## Source data
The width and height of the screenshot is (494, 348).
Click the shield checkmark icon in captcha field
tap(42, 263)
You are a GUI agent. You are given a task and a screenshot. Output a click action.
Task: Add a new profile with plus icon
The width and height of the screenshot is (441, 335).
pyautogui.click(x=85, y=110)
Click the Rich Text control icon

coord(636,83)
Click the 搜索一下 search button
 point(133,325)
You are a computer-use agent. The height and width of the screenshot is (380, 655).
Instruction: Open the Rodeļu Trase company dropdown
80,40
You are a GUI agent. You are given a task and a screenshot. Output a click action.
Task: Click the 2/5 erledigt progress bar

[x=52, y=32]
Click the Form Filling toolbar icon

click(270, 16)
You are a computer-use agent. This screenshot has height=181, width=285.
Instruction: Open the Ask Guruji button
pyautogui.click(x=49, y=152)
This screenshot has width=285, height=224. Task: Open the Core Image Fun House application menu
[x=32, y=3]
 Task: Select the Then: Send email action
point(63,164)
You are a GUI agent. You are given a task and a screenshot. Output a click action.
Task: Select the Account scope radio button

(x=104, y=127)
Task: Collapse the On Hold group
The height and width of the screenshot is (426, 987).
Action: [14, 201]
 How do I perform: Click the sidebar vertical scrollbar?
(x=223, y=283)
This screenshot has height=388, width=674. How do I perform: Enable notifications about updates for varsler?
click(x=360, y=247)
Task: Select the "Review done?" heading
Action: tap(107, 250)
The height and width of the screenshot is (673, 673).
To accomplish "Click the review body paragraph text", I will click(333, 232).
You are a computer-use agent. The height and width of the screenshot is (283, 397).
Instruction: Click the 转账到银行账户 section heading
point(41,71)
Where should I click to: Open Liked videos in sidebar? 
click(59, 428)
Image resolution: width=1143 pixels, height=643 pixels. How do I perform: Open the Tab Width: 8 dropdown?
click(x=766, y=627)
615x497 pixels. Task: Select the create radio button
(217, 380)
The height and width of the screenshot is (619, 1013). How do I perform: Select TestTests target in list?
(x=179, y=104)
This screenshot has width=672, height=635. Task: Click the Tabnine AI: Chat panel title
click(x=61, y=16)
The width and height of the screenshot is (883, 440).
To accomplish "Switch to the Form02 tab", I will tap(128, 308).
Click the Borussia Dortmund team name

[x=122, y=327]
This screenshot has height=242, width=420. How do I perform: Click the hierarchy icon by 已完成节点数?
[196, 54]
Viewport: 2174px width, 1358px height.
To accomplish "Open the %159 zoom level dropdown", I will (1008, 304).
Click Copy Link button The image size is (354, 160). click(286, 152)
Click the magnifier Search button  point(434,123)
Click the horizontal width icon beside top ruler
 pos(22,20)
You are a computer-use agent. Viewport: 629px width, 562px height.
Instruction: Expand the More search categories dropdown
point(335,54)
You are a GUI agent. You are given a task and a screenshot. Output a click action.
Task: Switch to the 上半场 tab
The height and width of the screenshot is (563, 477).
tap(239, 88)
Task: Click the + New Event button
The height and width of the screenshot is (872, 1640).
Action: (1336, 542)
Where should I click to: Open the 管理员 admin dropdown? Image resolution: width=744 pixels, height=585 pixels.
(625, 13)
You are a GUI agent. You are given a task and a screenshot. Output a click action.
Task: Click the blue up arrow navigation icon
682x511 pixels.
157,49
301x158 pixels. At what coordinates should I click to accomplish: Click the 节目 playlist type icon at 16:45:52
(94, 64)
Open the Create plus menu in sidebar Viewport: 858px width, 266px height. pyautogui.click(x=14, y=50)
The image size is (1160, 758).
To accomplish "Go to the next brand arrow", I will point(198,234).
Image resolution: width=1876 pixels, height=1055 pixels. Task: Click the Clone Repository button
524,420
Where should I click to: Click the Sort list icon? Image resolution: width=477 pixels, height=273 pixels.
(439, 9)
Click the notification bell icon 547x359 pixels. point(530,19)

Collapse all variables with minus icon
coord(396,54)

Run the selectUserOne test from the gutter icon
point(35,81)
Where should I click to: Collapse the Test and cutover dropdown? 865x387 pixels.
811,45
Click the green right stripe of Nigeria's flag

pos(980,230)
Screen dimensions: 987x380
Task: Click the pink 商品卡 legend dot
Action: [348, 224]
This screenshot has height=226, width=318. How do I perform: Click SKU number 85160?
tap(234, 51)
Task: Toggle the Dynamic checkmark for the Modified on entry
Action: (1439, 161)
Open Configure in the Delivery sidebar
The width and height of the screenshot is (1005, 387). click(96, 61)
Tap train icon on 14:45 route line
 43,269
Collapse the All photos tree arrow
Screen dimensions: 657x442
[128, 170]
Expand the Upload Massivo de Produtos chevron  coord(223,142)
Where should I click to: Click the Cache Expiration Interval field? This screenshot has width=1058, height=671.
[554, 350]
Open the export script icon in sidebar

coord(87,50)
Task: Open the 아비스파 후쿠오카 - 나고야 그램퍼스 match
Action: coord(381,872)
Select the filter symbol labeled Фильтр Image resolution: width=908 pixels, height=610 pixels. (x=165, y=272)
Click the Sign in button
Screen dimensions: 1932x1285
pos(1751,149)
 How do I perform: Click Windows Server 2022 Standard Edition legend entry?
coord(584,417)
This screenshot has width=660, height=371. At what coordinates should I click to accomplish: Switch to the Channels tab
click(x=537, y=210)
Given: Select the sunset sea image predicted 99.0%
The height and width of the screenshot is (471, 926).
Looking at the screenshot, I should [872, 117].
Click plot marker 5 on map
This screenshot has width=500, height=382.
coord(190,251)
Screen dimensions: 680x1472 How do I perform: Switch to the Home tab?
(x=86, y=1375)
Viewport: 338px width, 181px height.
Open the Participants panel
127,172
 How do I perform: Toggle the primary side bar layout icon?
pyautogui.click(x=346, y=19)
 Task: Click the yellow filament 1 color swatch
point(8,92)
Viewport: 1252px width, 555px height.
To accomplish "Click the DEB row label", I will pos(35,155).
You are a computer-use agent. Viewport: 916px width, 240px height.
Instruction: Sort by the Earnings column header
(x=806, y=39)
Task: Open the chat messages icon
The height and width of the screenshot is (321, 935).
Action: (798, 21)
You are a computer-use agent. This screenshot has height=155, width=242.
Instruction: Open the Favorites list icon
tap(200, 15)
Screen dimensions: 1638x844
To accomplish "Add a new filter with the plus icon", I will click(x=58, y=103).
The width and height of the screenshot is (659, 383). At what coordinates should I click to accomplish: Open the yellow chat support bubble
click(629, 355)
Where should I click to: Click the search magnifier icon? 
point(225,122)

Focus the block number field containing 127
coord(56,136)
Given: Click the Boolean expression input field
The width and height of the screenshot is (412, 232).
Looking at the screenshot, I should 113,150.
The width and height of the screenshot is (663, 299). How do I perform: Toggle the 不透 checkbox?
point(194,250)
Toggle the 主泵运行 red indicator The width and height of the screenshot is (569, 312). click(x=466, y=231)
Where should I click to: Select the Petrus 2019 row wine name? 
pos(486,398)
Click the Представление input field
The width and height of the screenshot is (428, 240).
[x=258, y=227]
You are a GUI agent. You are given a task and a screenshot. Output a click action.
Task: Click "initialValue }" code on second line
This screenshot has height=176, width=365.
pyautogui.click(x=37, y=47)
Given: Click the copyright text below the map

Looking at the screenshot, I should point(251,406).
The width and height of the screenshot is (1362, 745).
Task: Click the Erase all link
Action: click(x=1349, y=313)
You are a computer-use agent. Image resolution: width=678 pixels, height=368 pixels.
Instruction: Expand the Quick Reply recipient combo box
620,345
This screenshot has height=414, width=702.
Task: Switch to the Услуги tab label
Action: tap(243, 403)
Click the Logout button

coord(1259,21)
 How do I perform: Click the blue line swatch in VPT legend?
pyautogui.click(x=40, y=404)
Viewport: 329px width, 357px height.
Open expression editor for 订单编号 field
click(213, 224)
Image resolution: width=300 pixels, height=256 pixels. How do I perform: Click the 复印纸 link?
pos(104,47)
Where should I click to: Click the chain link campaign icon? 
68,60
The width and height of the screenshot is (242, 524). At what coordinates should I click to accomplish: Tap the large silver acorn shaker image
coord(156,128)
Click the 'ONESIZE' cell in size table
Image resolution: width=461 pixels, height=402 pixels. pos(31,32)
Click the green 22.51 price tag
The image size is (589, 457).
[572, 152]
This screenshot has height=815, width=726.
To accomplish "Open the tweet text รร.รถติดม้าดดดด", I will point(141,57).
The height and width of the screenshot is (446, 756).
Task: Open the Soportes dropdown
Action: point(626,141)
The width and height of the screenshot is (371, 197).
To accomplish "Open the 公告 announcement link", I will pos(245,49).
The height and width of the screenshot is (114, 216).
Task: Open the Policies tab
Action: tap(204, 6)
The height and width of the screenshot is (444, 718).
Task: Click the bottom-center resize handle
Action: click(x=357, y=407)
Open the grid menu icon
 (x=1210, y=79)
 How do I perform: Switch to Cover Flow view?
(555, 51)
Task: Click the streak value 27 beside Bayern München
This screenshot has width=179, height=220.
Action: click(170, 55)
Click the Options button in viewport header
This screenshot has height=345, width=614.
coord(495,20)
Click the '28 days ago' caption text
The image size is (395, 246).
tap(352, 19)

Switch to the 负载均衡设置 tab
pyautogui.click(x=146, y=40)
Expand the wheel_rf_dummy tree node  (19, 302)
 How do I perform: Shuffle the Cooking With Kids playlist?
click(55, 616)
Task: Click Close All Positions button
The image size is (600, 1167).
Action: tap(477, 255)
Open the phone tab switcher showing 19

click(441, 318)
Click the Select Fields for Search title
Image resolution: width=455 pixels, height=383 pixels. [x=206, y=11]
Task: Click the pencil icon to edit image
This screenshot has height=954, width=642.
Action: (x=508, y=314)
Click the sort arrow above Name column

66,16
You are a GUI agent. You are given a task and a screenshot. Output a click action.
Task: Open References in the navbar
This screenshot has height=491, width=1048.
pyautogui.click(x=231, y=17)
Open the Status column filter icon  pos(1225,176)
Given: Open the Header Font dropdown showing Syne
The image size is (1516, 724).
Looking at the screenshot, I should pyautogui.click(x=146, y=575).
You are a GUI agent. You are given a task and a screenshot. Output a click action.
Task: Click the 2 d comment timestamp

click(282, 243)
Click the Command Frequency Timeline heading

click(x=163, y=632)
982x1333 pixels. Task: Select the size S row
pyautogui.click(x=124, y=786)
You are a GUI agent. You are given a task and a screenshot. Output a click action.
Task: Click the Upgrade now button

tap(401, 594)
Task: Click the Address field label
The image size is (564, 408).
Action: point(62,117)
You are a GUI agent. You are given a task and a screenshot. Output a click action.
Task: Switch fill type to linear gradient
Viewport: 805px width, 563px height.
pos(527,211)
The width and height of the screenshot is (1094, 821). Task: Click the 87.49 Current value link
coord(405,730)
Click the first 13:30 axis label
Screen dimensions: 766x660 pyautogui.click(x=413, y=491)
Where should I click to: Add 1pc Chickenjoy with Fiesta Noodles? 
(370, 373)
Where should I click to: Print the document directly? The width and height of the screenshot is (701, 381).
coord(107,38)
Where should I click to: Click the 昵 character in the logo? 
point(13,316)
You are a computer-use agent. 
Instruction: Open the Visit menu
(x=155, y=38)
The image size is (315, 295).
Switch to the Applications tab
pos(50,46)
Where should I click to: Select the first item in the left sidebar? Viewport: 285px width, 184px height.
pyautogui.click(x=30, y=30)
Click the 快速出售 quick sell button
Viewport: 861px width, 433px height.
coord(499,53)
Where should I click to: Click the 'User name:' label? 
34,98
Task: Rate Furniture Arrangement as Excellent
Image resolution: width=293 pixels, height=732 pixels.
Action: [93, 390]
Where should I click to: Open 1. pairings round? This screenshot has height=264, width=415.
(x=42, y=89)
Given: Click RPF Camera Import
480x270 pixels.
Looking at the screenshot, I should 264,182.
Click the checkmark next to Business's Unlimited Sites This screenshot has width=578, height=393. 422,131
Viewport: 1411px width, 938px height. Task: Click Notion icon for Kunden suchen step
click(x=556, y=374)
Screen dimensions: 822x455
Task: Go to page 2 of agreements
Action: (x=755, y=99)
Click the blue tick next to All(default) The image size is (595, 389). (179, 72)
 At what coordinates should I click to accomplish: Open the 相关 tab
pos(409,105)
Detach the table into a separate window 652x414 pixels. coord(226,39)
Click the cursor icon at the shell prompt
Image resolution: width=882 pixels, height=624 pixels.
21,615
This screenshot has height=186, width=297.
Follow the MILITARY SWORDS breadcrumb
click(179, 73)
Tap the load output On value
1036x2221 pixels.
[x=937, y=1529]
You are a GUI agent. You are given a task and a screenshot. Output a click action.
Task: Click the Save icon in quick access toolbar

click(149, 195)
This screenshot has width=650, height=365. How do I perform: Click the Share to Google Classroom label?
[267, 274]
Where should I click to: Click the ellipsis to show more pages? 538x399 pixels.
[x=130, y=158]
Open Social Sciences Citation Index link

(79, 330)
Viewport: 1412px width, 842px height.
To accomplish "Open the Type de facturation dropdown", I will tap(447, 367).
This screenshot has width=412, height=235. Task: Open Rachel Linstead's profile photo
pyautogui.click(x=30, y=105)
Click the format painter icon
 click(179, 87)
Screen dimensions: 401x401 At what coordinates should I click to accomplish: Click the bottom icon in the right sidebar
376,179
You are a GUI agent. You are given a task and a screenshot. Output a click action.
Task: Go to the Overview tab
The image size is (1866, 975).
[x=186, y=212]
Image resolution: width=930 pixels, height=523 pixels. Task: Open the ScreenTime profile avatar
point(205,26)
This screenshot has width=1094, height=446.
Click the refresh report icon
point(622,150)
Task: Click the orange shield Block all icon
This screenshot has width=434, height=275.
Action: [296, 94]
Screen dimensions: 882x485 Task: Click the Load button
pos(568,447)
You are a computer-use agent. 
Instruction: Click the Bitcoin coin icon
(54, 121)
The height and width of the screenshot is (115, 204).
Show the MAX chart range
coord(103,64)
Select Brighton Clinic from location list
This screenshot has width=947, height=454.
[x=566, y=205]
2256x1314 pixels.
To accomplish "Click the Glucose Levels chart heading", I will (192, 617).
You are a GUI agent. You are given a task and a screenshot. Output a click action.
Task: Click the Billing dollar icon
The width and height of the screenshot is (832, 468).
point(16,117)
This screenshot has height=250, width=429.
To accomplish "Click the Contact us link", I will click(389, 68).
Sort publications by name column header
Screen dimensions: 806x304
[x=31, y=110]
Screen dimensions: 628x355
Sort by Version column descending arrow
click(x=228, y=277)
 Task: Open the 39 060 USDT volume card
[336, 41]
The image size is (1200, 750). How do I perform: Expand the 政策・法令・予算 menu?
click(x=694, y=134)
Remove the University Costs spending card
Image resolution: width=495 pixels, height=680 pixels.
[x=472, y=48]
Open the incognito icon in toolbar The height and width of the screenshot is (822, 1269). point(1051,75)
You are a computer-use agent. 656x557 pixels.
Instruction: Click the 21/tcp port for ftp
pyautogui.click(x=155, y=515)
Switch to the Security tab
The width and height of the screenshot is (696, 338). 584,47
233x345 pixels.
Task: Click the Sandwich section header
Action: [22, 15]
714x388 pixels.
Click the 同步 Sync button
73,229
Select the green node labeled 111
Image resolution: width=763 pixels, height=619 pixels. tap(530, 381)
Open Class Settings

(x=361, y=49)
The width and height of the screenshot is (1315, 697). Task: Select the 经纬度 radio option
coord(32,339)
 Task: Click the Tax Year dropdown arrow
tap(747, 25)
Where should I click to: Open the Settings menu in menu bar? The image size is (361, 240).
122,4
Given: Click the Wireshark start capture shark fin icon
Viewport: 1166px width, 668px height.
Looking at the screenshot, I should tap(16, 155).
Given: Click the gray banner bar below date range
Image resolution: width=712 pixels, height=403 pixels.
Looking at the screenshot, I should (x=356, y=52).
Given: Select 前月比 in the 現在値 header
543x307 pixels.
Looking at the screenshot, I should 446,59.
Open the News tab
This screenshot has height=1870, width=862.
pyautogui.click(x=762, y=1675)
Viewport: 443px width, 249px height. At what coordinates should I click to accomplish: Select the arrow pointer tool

## Exercise directions
Rewrite the data from its first line through the line containing "(x=104, y=127)" as a JSON list of strings, with one string per line and blank lines omitted.

## Worked answer
[
  "The width and height of the screenshot is (494, 348).",
  "Click the shield checkmark icon in captcha field",
  "tap(42, 263)",
  "You are a GUI agent. You are given a task and a screenshot. Output a click action.",
  "Task: Add a new profile with plus icon",
  "The width and height of the screenshot is (441, 335).",
  "pyautogui.click(x=85, y=110)",
  "Click the Rich Text control icon",
  "coord(636,83)",
  "Click the 搜索一下 search button",
  " point(133,325)",
  "You are a computer-use agent. The height and width of the screenshot is (380, 655).",
  "Instruction: Open the Rodeļu Trase company dropdown",
  "80,40",
  "You are a GUI agent. You are given a task and a screenshot. Output a click action.",
  "Task: Click the 2/5 erledigt progress bar",
  "[x=52, y=32]",
  "Click the Form Filling toolbar icon",
  "click(270, 16)",
  "You are a computer-use agent. This screenshot has height=181, width=285.",
  "Instruction: Open the Ask Guruji button",
  "pyautogui.click(x=49, y=152)",
  "This screenshot has width=285, height=224. Task: Open the Core Image Fun House application menu",
  "[x=32, y=3]",
  " Task: Select the Then: Send email action",
  "point(63,164)",
  "You are a GUI agent. You are given a task and a screenshot. Output a click action.",
  "Task: Select the Account scope radio button",
  "(x=104, y=127)"
]